唯と澪が律達とアイコンタクトを取り合って、ざわめく場内に「ふわふわ時間」のイントロ演奏が鳴り響かせた。MC無しでそのまま演奏が始まる。
♪ 「ふわふわ時間」 VO.澪&唯
・
・
・
♪ 「ふでペン〜ボールペン〜」 VO.澪&唯
・
・
・
まずは彼女達の代名詞の二曲が演奏された。そして2曲歌い終えると、唯は軽くMCしながら新曲をここで発表する。
唯 「こんにちはー!!桜高軽音部の放課後ティータイムでーす!!えっと、今回も街でチャリティーライヴをやることになったので、参加しました!!それでは、ここから新曲です!一気に3曲・・・・あ、4曲行っちゃいまーす!!」
歓声 「わぁあああああああ!!」
♪ 「Sweet Bitter Beauty Song」 VO.澪
・
・
・
♪ 「don`t say “lazy”」 VO.澪
・
・
・
♪ 「Cagayake!GIRLS」 VO.唯
・
・
・
♪ 「GO!GO!MANIAC」 VO.唯
・
・
・
一挙に暖めてきた新曲が演奏された。勇士朗と光の二人は彼女の歌声にテンションを上げ、会場も盛り上がりを見せる。
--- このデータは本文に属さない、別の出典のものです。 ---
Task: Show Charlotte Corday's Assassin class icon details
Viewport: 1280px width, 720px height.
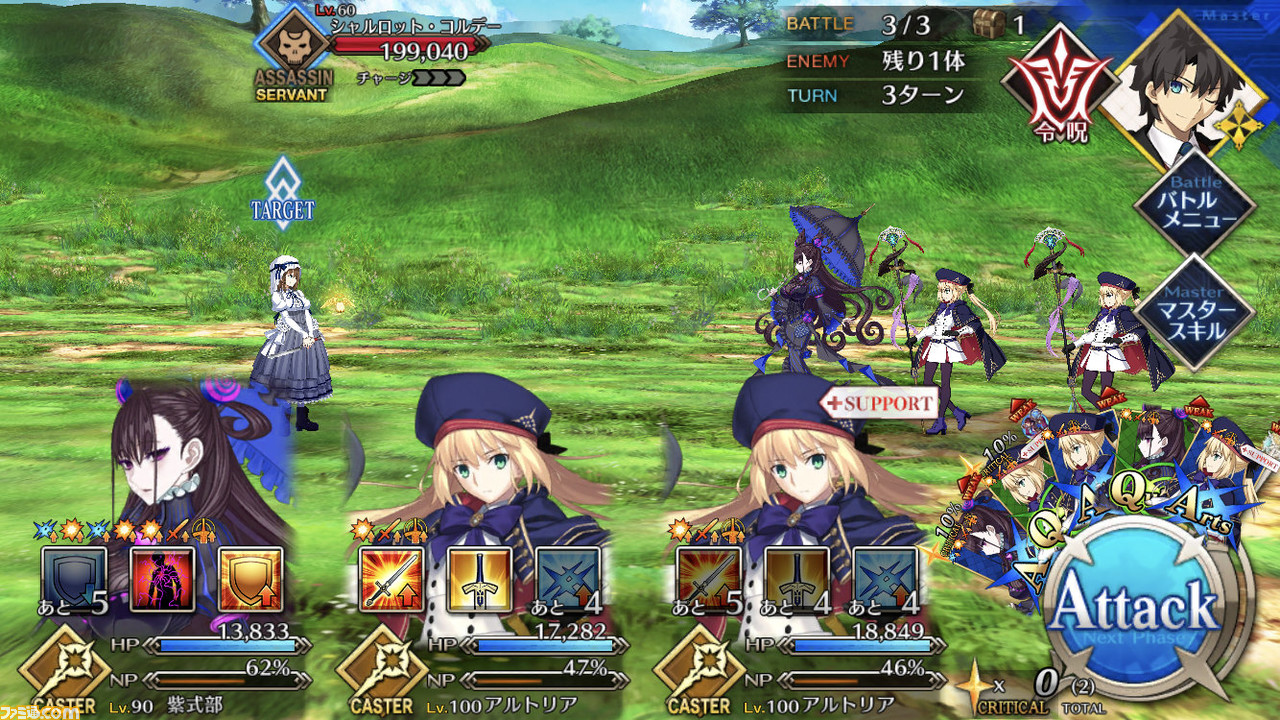Action: [291, 52]
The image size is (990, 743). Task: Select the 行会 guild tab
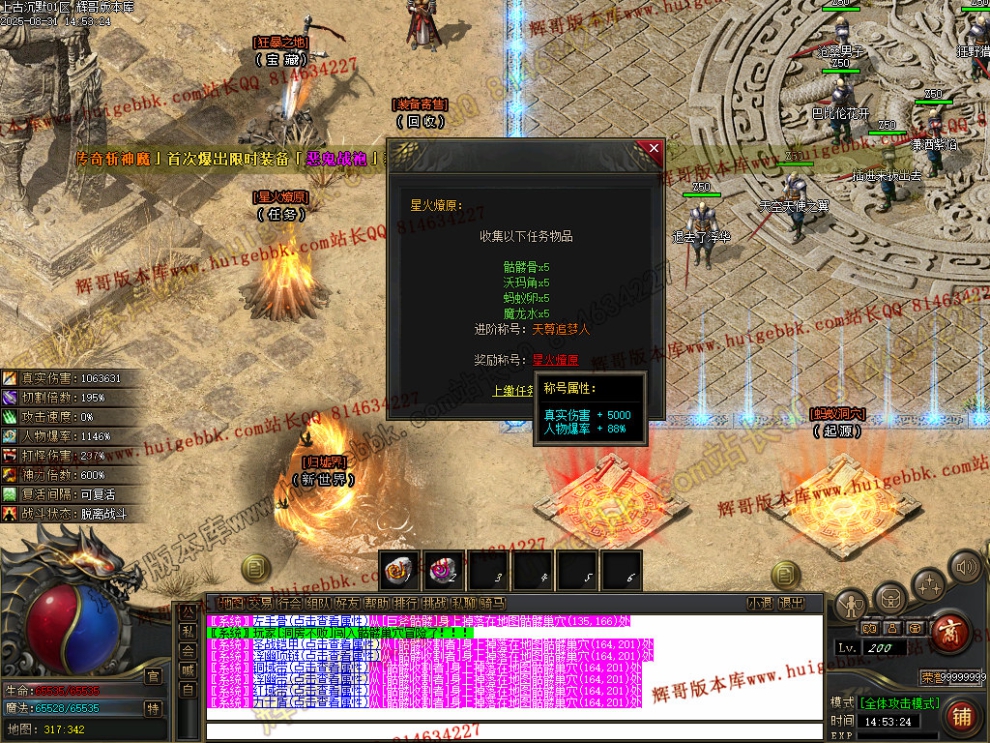point(290,604)
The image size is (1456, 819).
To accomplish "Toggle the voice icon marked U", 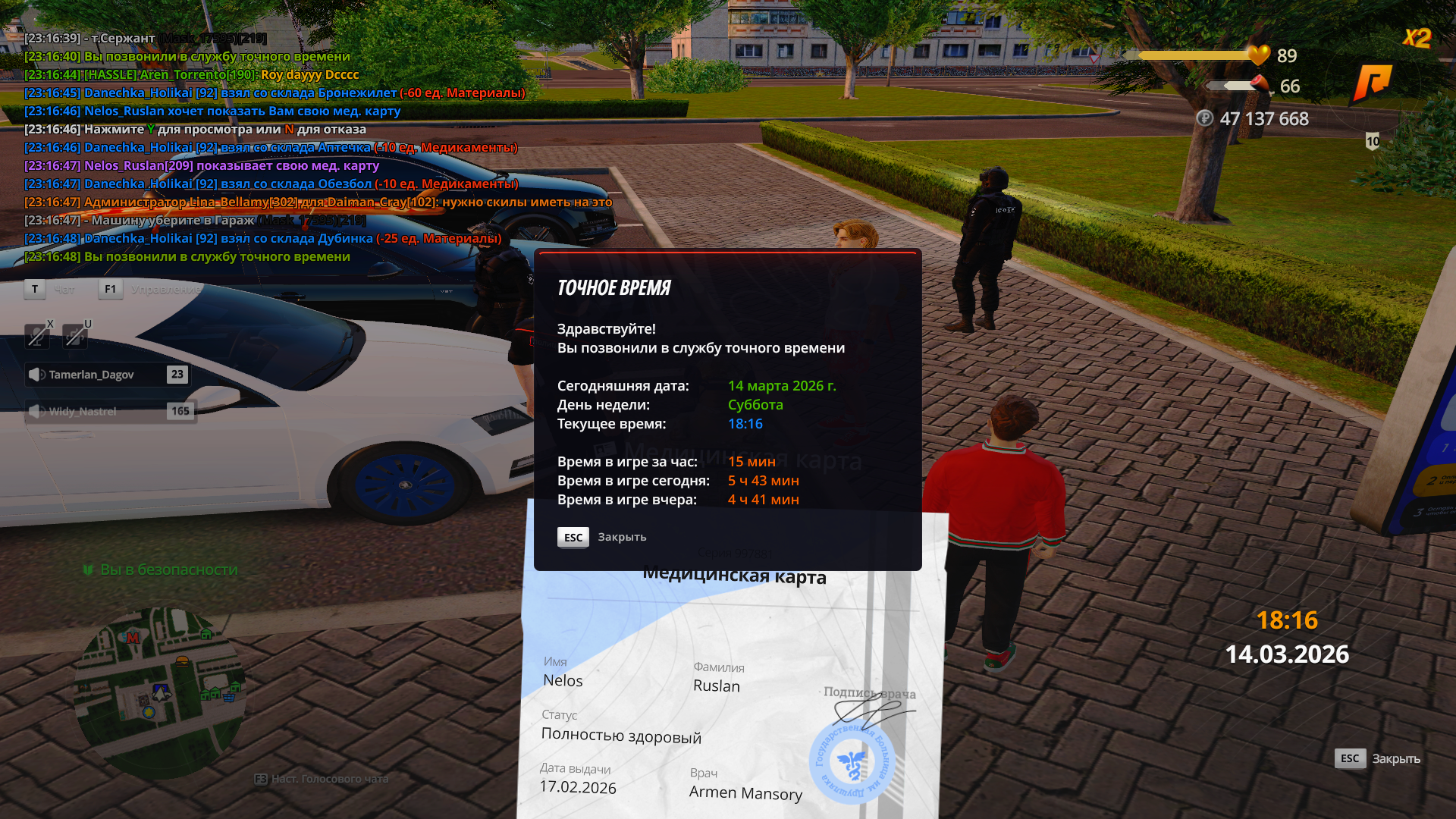I will (74, 336).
その中の会場の片隅で、丈が腕を組みながら紬を見守っていた。
旋風寺の社長ゆえに舞人の不在が多い為、元々琴吹家のSPだった彼が日常の護衛任務として良い意味での監視役を任されたのだ。その丈の傍らには菫の姿もあった。
彼に恋心を抱くゆえに付き添っていた。無論、丈に恋愛感情は無い。だが、何故か心を許してしまう数少ない人間だった。
菫 「お嬢様、とっても生き生きしてますね!」
丈 「ああ。ついこの前はあんな目にあったって言うのにな。立ち直りが早すぎるぜ、紬嬢。」
菫 「それ程、お嬢様にとって軽音部の場所は特別なんですよ。なんだかうらやましい・・・。」
楽しそうに生き生きとキーボードを弾く紬に憧れる菫。だが、丈はそんな菫にアドバイスする。